所示数据:
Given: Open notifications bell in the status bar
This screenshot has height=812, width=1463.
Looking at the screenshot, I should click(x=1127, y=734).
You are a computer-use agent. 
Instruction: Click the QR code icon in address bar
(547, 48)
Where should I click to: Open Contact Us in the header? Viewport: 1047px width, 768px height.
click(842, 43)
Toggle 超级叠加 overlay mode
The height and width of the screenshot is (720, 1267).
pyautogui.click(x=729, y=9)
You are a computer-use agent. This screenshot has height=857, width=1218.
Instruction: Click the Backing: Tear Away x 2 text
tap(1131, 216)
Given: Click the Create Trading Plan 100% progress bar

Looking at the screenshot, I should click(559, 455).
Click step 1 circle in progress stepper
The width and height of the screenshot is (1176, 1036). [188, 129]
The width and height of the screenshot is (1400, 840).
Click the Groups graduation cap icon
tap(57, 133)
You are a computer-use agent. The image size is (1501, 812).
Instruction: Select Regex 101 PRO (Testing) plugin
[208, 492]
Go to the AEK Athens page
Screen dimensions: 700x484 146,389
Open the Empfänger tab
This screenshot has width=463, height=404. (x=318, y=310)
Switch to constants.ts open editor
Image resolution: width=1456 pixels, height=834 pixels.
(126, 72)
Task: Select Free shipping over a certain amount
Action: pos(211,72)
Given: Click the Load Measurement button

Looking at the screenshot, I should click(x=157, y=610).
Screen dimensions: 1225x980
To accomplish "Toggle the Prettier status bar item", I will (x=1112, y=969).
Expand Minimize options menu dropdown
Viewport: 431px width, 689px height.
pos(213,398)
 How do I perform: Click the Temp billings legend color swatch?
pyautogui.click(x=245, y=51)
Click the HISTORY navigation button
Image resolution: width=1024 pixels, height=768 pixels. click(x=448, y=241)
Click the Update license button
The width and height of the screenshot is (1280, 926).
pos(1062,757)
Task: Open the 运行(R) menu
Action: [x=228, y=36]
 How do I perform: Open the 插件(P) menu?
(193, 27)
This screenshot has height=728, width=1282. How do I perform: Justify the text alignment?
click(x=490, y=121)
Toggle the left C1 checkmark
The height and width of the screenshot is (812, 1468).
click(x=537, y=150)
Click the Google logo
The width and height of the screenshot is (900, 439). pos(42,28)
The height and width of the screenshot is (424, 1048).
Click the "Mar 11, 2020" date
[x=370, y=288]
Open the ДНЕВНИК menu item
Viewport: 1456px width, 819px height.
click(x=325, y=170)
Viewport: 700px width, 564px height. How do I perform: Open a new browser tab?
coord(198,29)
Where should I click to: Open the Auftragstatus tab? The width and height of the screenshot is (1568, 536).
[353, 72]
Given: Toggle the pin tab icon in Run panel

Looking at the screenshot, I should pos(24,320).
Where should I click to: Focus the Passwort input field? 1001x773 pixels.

练习说明: 把上面所有行一字不差地照抄下来。

完整回答:
Given: Open notifications bell in the status bar
This screenshot has height=812, width=1463.
Looking at the screenshot, I should click(x=1127, y=734).
You are a computer-use agent. 
Instruction: Click the QR code icon in address bar
(547, 48)
Where should I click to: Open Contact Us in the header? Viewport: 1047px width, 768px height.
click(842, 43)
Toggle 超级叠加 overlay mode
The height and width of the screenshot is (720, 1267).
pyautogui.click(x=729, y=9)
You are a computer-use agent. This screenshot has height=857, width=1218.
Instruction: Click the Backing: Tear Away x 2 text
tap(1131, 216)
Given: Click the Create Trading Plan 100% progress bar

Looking at the screenshot, I should click(559, 455).
Click step 1 circle in progress stepper
The width and height of the screenshot is (1176, 1036). [188, 129]
The width and height of the screenshot is (1400, 840).
Click the Groups graduation cap icon
tap(57, 133)
You are a computer-use agent. The image size is (1501, 812).
Instruction: Select Regex 101 PRO (Testing) plugin
[208, 492]
Go to the AEK Athens page
Screen dimensions: 700x484 146,389
Open the Empfänger tab
This screenshot has width=463, height=404. (x=318, y=310)
Switch to constants.ts open editor
Image resolution: width=1456 pixels, height=834 pixels.
(126, 72)
Task: Select Free shipping over a certain amount
Action: pos(211,72)
Given: Click the Load Measurement button

Looking at the screenshot, I should click(x=157, y=610).
Screen dimensions: 1225x980
To accomplish "Toggle the Prettier status bar item", I will (x=1112, y=969).
Expand Minimize options menu dropdown
Viewport: 431px width, 689px height.
pos(213,398)
 How do I perform: Click the Temp billings legend color swatch?
pyautogui.click(x=245, y=51)
Click the HISTORY navigation button
Image resolution: width=1024 pixels, height=768 pixels. click(x=448, y=241)
Click the Update license button
The width and height of the screenshot is (1280, 926).
pos(1062,757)
Task: Open the 运行(R) menu
Action: [x=228, y=36]
 How do I perform: Open the 插件(P) menu?
(193, 27)
This screenshot has height=728, width=1282. How do I perform: Justify the text alignment?
click(x=490, y=121)
Toggle the left C1 checkmark
The height and width of the screenshot is (812, 1468).
click(x=537, y=150)
Click the Google logo
The width and height of the screenshot is (900, 439). pos(42,28)
The height and width of the screenshot is (424, 1048).
Click the "Mar 11, 2020" date
[x=370, y=288]
Open the ДНЕВНИК menu item
Viewport: 1456px width, 819px height.
click(x=325, y=170)
Viewport: 700px width, 564px height. How do I perform: Open a new browser tab?
coord(198,29)
Where should I click to: Open the Auftragstatus tab? The width and height of the screenshot is (1568, 536).
[353, 72]
Given: Toggle the pin tab icon in Run panel

Looking at the screenshot, I should pos(24,320).
Where should I click to: Focus the Passwort input field? 1001x773 pixels.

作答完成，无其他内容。